**Written instruction**
Please update the items, beginning at the first one and going on through the line that contains "click(185, 357)", by changing "computer-use agent" to "screen-control agent". Leave everything else as it is.
:: Data for this task ::
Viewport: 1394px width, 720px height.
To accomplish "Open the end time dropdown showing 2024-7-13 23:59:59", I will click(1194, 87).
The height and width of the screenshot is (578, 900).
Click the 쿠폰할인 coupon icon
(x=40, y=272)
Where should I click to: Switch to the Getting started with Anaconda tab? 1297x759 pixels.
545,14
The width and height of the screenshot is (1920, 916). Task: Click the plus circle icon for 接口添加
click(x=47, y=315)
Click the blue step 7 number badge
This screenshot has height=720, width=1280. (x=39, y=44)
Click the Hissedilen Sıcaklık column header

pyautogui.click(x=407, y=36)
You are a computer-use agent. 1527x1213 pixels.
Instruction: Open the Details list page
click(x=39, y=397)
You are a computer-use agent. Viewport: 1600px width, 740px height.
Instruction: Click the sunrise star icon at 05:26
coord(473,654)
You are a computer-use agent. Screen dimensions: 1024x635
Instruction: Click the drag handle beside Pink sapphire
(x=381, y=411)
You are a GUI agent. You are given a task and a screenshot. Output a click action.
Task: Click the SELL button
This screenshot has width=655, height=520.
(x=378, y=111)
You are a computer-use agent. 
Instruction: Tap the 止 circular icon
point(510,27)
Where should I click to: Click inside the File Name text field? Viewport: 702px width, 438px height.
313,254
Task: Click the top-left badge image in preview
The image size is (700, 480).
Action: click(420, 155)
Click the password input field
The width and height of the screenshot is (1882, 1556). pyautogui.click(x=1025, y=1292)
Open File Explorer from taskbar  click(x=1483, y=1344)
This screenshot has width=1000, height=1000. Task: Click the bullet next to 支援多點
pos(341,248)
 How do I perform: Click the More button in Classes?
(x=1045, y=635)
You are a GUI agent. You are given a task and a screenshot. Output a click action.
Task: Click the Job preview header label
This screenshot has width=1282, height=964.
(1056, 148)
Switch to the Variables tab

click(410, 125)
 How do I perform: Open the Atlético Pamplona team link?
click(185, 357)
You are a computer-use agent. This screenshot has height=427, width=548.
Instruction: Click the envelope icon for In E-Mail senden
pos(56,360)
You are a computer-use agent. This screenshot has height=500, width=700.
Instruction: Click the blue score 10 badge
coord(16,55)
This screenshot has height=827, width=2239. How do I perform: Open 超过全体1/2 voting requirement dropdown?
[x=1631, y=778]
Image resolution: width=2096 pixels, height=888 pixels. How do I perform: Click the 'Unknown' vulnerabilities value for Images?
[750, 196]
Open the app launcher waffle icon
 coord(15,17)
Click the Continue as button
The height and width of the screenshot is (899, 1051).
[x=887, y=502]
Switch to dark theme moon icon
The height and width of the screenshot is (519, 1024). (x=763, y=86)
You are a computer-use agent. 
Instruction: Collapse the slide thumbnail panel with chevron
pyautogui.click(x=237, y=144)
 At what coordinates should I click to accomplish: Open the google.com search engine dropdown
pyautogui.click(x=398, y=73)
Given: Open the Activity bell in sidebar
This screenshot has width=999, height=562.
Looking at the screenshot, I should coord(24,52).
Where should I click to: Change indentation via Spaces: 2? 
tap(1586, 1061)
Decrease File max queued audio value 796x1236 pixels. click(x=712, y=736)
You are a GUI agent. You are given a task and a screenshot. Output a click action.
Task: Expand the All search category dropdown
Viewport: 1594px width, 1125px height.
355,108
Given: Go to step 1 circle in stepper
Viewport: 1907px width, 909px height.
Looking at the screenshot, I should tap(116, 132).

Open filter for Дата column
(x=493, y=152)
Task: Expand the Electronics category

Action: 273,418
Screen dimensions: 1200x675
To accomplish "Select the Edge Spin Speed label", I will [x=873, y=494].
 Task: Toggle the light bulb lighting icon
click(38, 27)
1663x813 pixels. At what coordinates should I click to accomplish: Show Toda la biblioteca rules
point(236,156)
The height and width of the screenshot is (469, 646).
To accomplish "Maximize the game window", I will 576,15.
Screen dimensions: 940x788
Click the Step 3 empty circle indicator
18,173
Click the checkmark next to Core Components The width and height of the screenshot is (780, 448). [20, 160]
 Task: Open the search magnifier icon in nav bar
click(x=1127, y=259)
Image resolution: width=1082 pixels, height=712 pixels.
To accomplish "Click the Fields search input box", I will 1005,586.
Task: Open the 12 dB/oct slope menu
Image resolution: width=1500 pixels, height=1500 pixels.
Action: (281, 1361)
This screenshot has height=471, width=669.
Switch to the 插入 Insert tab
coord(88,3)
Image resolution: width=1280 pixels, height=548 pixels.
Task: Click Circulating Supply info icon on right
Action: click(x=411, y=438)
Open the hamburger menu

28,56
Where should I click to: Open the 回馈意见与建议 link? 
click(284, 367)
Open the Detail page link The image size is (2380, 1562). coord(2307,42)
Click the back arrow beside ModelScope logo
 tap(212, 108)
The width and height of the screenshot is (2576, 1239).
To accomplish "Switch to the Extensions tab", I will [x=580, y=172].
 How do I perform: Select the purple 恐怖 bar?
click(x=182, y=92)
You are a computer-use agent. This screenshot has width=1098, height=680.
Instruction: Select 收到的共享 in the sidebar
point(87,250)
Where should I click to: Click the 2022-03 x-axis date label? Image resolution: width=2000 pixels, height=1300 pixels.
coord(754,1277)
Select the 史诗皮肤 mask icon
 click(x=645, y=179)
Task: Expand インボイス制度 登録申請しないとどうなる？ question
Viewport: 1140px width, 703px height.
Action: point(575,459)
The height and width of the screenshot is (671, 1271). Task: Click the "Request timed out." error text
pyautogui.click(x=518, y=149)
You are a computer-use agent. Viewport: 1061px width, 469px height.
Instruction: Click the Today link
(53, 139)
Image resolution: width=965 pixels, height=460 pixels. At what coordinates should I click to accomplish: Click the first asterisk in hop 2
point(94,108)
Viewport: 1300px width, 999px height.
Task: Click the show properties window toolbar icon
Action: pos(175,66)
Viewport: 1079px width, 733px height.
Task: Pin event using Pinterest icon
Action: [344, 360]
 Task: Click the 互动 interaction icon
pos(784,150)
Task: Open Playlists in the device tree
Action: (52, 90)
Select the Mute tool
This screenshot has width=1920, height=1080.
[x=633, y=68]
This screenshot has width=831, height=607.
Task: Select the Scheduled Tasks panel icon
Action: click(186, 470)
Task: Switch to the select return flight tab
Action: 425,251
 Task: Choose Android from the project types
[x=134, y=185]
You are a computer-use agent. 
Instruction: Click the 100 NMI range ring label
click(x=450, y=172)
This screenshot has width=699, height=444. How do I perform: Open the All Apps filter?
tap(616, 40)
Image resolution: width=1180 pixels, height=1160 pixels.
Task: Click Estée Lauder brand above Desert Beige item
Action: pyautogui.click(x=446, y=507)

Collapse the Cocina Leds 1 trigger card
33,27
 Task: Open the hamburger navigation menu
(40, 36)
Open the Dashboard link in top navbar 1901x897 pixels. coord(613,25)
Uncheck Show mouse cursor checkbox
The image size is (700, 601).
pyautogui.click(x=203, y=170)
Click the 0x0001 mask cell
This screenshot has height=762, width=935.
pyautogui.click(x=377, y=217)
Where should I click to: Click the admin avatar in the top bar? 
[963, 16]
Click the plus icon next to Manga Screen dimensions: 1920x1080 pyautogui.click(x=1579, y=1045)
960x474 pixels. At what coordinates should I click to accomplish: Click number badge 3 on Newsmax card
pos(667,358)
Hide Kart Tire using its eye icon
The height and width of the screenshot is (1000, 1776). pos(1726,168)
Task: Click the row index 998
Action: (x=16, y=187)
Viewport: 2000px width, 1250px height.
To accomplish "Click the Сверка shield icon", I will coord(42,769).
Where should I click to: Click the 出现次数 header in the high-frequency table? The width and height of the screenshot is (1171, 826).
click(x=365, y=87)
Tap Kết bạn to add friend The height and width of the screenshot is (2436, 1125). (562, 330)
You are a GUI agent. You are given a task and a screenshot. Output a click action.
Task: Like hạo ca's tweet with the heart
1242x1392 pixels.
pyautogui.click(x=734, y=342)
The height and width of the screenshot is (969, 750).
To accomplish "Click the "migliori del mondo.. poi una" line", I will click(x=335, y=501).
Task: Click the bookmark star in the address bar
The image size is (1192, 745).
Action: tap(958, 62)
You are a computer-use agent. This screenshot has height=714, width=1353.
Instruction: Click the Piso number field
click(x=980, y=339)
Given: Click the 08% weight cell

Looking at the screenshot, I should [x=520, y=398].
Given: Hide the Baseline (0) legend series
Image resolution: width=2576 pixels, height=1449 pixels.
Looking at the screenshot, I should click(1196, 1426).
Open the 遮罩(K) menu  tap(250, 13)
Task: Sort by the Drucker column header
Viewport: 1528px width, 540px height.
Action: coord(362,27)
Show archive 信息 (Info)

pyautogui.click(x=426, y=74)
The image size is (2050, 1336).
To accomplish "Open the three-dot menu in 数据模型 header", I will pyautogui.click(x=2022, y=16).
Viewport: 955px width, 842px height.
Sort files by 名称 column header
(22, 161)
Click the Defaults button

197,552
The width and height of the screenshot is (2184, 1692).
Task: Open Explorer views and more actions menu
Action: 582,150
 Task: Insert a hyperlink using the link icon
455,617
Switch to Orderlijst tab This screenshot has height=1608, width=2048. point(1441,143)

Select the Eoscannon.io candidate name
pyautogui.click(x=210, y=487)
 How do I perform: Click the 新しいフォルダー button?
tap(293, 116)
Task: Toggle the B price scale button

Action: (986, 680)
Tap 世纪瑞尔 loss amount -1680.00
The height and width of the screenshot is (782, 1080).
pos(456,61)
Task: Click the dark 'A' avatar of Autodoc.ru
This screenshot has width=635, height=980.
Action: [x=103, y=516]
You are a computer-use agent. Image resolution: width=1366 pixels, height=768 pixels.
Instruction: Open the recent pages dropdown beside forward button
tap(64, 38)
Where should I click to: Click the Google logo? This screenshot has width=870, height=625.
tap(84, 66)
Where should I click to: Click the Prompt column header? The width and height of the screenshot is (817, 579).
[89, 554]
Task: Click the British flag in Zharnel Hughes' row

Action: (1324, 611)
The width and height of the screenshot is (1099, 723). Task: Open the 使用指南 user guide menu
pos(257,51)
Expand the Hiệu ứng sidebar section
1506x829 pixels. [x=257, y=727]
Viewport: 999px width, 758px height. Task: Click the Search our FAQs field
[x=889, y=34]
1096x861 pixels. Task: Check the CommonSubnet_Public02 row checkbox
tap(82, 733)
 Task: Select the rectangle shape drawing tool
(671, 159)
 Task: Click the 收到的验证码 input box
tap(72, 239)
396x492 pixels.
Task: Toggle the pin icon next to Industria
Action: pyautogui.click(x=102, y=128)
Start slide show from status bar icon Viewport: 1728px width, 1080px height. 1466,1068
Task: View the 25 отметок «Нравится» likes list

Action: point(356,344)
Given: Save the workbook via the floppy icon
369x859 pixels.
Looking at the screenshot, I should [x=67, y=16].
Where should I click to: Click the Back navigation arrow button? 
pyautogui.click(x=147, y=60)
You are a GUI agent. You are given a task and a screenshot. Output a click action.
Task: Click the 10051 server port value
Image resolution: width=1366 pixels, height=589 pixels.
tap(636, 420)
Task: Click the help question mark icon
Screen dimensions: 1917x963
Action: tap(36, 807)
:::
**In response**
Viewport: 1394px width, 720px height.
To accomplish "Open the end time dropdown showing 2024-7-13 23:59:59", I will click(1194, 87).
The height and width of the screenshot is (578, 900).
Click the 쿠폰할인 coupon icon
(x=40, y=272)
Where should I click to: Switch to the Getting started with Anaconda tab? 1297x759 pixels.
545,14
The width and height of the screenshot is (1920, 916). Task: Click the plus circle icon for 接口添加
click(x=47, y=315)
Click the blue step 7 number badge
This screenshot has height=720, width=1280. (x=39, y=44)
Click the Hissedilen Sıcaklık column header

pyautogui.click(x=407, y=36)
You are a screen-control agent. 1527x1213 pixels.
Instruction: Open the Details list page
click(x=39, y=397)
You are a screen-control agent. Viewport: 1600px width, 740px height.
Instruction: Click the sunrise star icon at 05:26
coord(473,654)
You are a screen-control agent. Screen dimensions: 1024x635
Instruction: Click the drag handle beside Pink sapphire
(x=381, y=411)
You are a GUI agent. You are given a task and a screenshot. Output a click action.
Task: Click the SELL button
This screenshot has width=655, height=520.
(x=378, y=111)
You are a screen-control agent. 
Instruction: Tap the 止 circular icon
point(510,27)
Where should I click to: Click inside the File Name text field? Viewport: 702px width, 438px height.
313,254
Task: Click the top-left badge image in preview
The image size is (700, 480).
Action: click(420, 155)
Click the password input field
The width and height of the screenshot is (1882, 1556). pyautogui.click(x=1025, y=1292)
Open File Explorer from taskbar  click(x=1483, y=1344)
This screenshot has width=1000, height=1000. Task: Click the bullet next to 支援多點
pos(341,248)
 How do I perform: Click the More button in Classes?
(x=1045, y=635)
You are a GUI agent. You are given a task and a screenshot. Output a click action.
Task: Click the Job preview header label
This screenshot has width=1282, height=964.
(1056, 148)
Switch to the Variables tab

click(410, 125)
 How do I perform: Open the Atlético Pamplona team link?
click(185, 357)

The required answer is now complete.